In February this year, The Yorkshire Post revealed how Labour MP Chris Williamson had told a meeting of supporters in Sheffield to applause that their party had been “too apologetic” and “given too much ground” over anti-Semitism allegations.
Watch: Chris Williamson's controversial remarks at Sheffield Momentum meeting
The resulting fallout, which led to a courtroom battle, has been deeply revealing of the party’s intense divisions on the issue of anti-Semitism – and shown exactly why many Jewish voters are loath to back them.
The Derby North MP was initially suspended from the party after this newspaper published video footage of him making the remarks. But his suspension was lifted in June by party officials - only for him to be suspended again days later following a backlash against the decision by dozens of Labour MPs led by deputy leader Tom Watson.
Williamson launched a crowd-funded legal challenge against his suspension, and a High Court has now ruled there was “no proper reason” for reopening the case against him. But he remains suspended due to further allegations that have been made against him.

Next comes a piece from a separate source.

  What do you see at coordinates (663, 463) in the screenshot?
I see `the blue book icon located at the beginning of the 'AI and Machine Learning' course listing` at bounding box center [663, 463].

The undignified hokey-cokey over Williamson’s future in the party has been happening at the same time as The Equality and Human Rights Commission has been formally investigating whether the Labour Party has unlawfully discriminated against, harassed or victimised people because they are Jewish after receiving a number of anti-Semitism allegations.
Mr Corbyn has repeatedly said Labour “totally opposes racism in any form whatsoever” and is tackling anti-Semitism - while also urging the Conservatives to take action on its own problems with Islamophobia.
But with the EHRC inquiry still ongoing and the court’s decision on Mr Williamson now set to ignite another internal furore, voters are unlikely to conclude Labour has a true grip on the problem.